### WORK TASK
Please find all lines in the data that hold the string "agent" and copy them.

---- RECORDS TO USE

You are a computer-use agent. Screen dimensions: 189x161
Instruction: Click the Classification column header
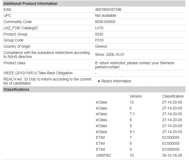pos(173,96)
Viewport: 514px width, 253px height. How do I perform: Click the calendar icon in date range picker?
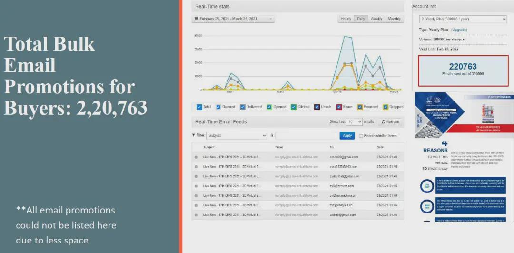(196, 19)
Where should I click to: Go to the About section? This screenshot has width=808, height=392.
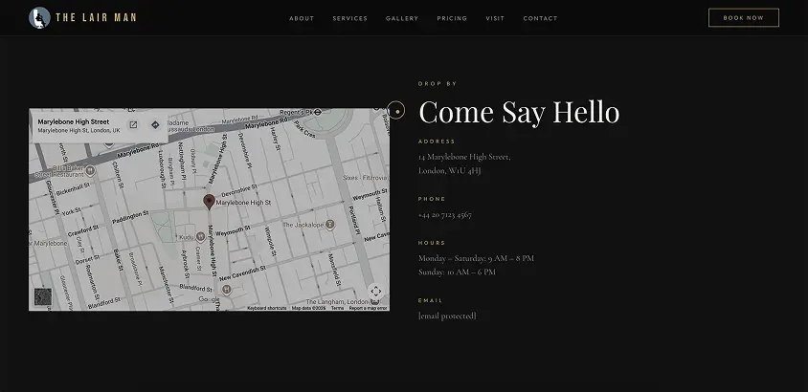click(x=302, y=18)
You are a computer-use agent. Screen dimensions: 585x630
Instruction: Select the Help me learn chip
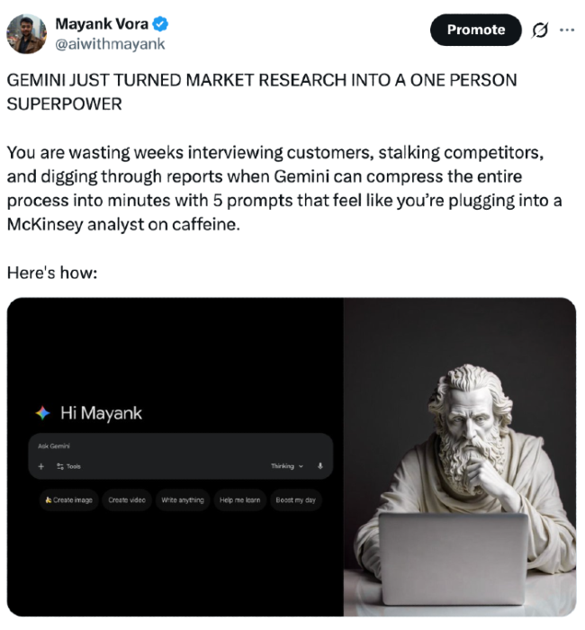pos(240,500)
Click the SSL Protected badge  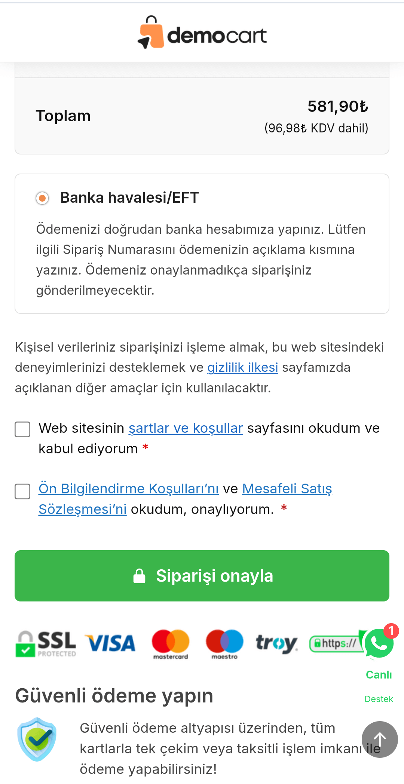(46, 643)
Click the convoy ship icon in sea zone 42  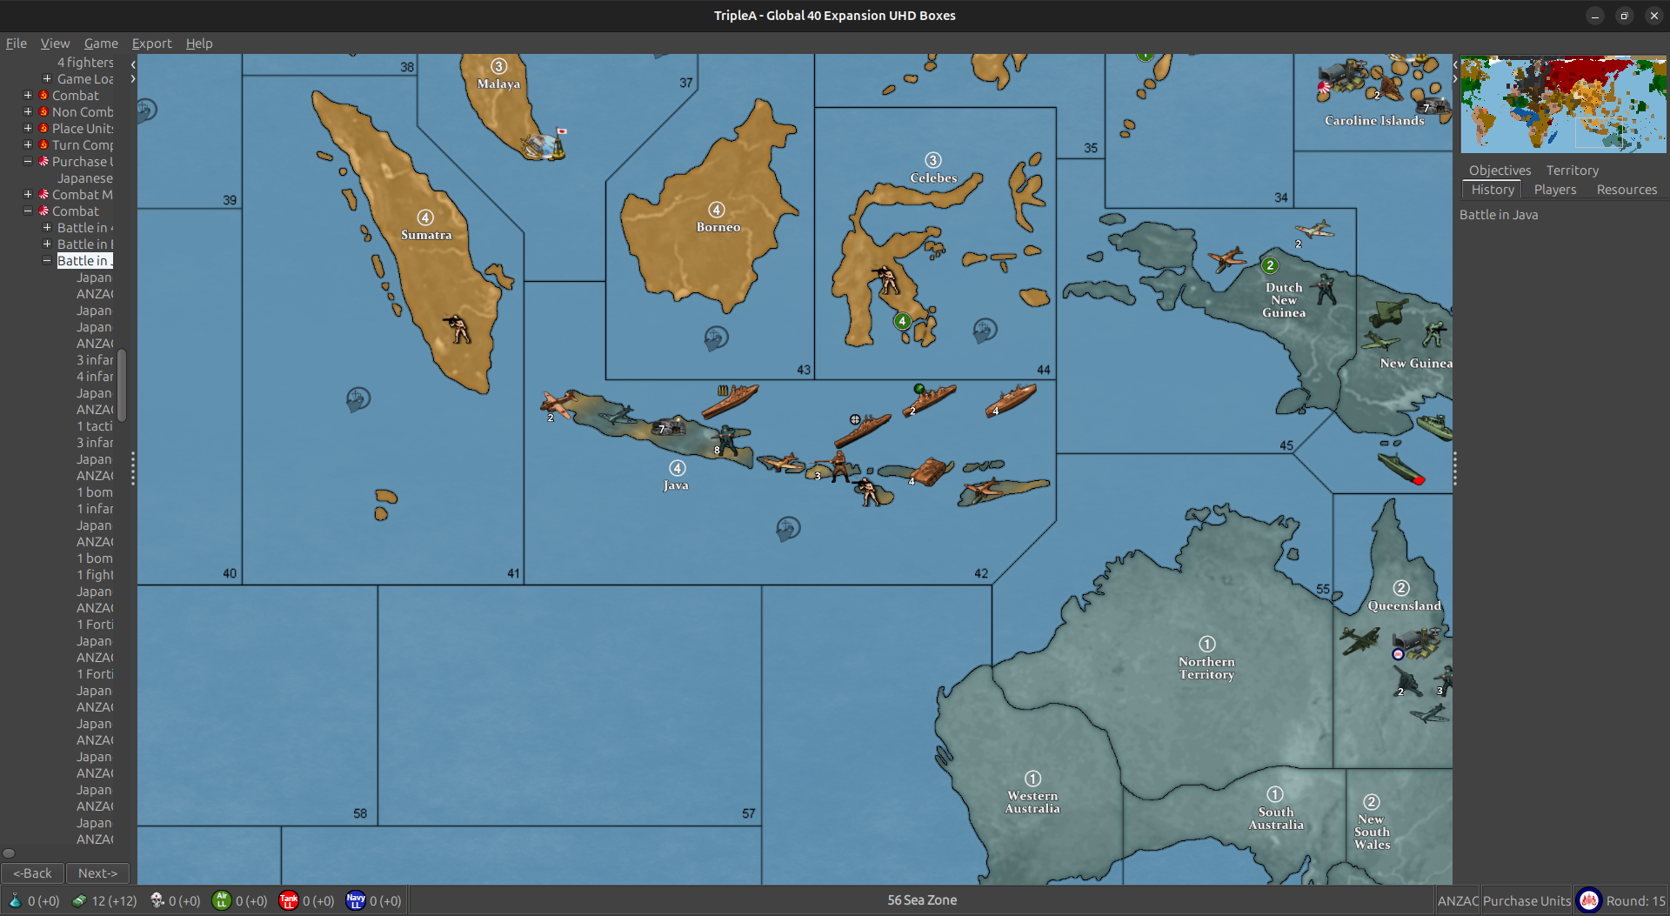point(788,528)
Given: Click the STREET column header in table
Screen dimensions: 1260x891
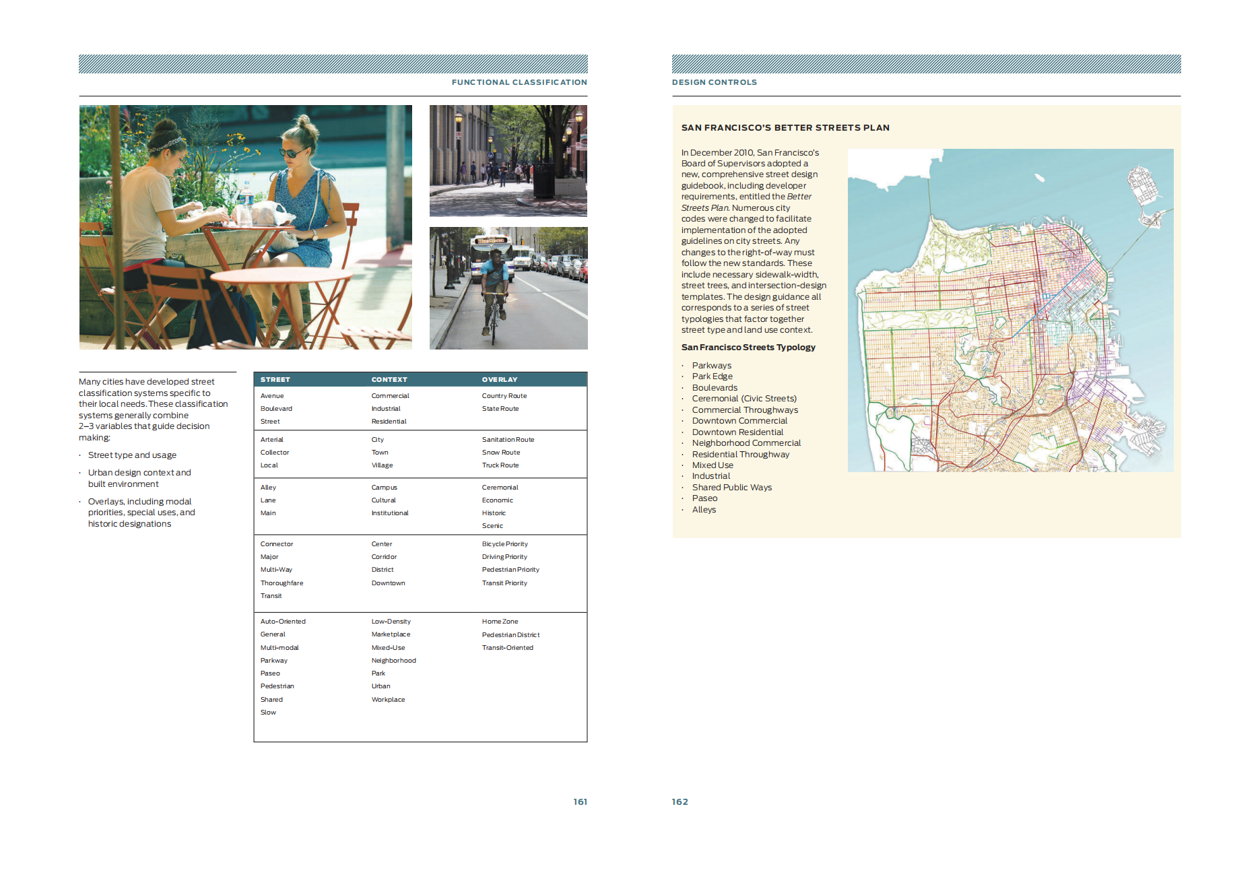Looking at the screenshot, I should (x=275, y=380).
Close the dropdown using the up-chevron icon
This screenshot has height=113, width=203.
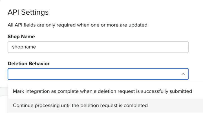click(183, 74)
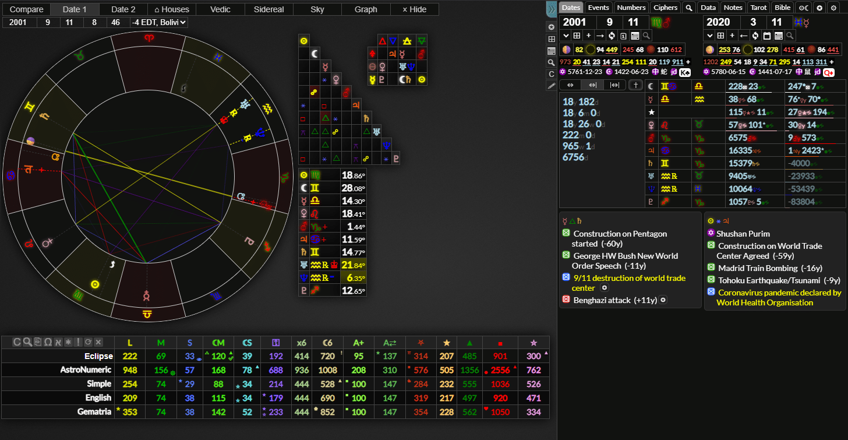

--------

### OUTPUT FOR THIS EXERCISE
You are a computer-use agent. Screen dimensions: 189x161
You are a computer-use agent. Screen dimensions: 585x630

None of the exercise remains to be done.